Recently, I've faced the problem to import the European Union thesaurus, Eurovoc, into cubicweb using the SKOS cube. Eurovoc doesn't follow the SKOS data model and I'll show here how I managed to adapt Eurovoc to fit in SKOS.
This article is in two parts:
- this is the first part where I introduce what a thesaurus is and what SKOS is,
- the second part will show how to convert Eurovoc to plain SKOS.
The whole text assumes familiarity with RDF, as describing RDF would require more than a blog entry and is out of scope.
A common need in our digital lives is to attach keywords to documents, web pages, pictures, and so on, so that search is easier. For example, you may want to add two keywords:
in a picture's metadata about this flower. If you have a large collection of flower pictures, this will make your life easier when you want to search for a particular species later on.
In this example, keywords are free: you can choose whatever keyword you want, very general or very specific. For example you may just use the keyword:
if you don't care about species. You are also free to use lowercase or uppercase letters, and to make typos...
On the other side, sometimes you have to select keywords from a list. Such a constrained list is called a controlled vocabulary. For instance, a very simple controlled vocabulary with only two keywords is the one about a person's gender:
- male (or man),
- female (or woman).
But there are more complex examples: think about how a library organizes books by themes: there are very general themes (eg. Science), then more and more specific ones (eg. Computer science -> Software -> Operating systems). There may also be synonyms (eg. Computing for Computer science) or referrals (eg. there may be a "see also" link between keywords Algebra and Geometry). Such a controlled vocabulary where keywords are organized in a tree structure, and with relations like synonym and referral, is called a thesaurus.
For the sake of simplicity, in the following we will call thesaurus any controlled vocabulary, even a simple one with two keywords like male/female.

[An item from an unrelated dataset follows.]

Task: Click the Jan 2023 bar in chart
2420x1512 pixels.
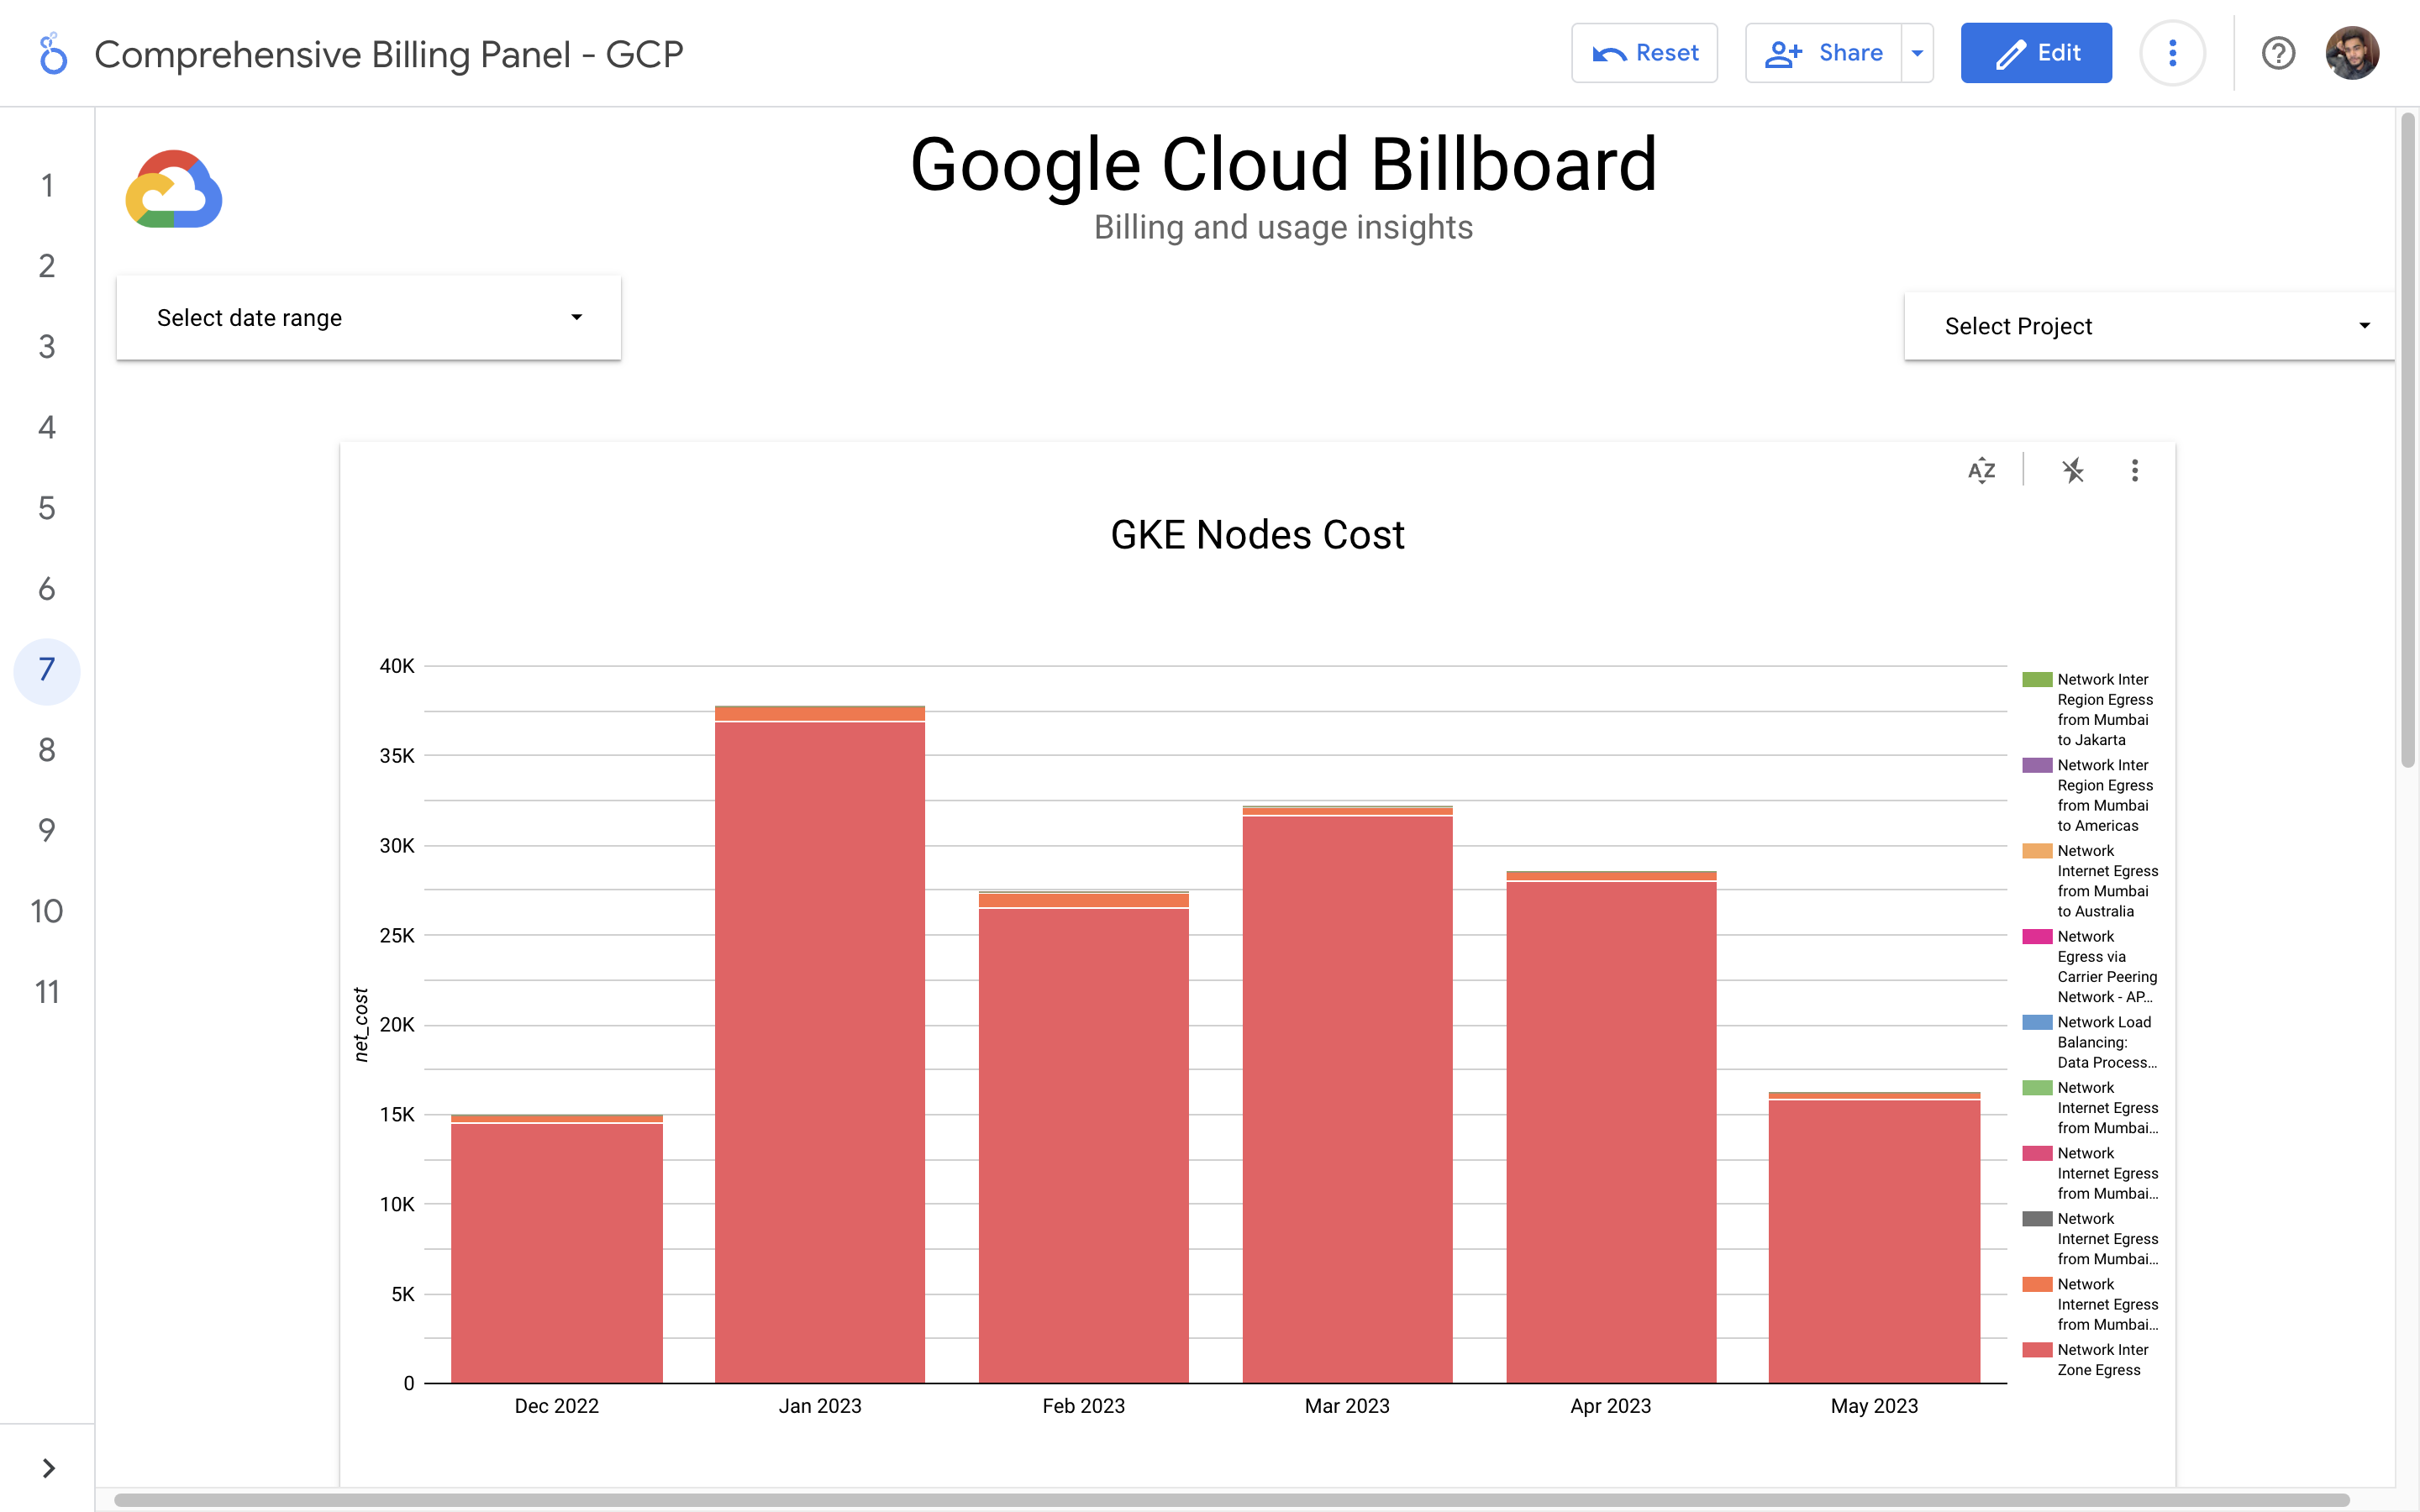Action: tap(820, 1050)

SKOS, from the World Wide Web Consortium (W3C), is an ontology for the semantic web describing thesauri. To make it simple, it is a common data model for thesauri that can be used on the web. If you have a thesaurus and publish it on the web using SKOS, then anyone can understand how your thesaurus is organized.
SKOS is very versatile. You can use it to produce very simple thesauri (like male/female) and very complex ones, with a tree of keywords, even in multiple languages.
To cope with this complexity, SKOS data model splits each keyword into two entities: a concept and its labels. For example, the concept of a male person have multiple labels: male and man in English, homme and masculin in French. The concept of a lily flower also has multiple labels: lily in English, lilium in Latin, lys in French.
Among all labels for a given concept, some can be preferred, while others are alternative. There may be only one preferred label per language. In the person's gender example, man may be the preferred label in English and male an alternative one, while in French homme would be the preferred label and masculin and alternative one. In the flower example, lily (resp. lys) is the preferred label in English (resp. French), and lilium is an alternative label in Latin (no preferred label in Latin).
And of course, in SKOS, it is possible to say that a concept is broader than another one (just like topic Science is broader than topic Computer science).
So to summarize, in SKOS, a thesaurus is a tree of concepts, and each concept have one or more labels, preferred or alternative. A thesaurus is also called a concept scheme in SKOS.
Also, please note that SKOS data model is slightly more complicated than what we've shown here, but this will be sufficient for our purpose.
In order to publish a thesaurus in RDF using SKOS ontology, SKOS introduces the "skos:" namespace associated to the following URI: http://www.w3.org/2004/02/skos/core#.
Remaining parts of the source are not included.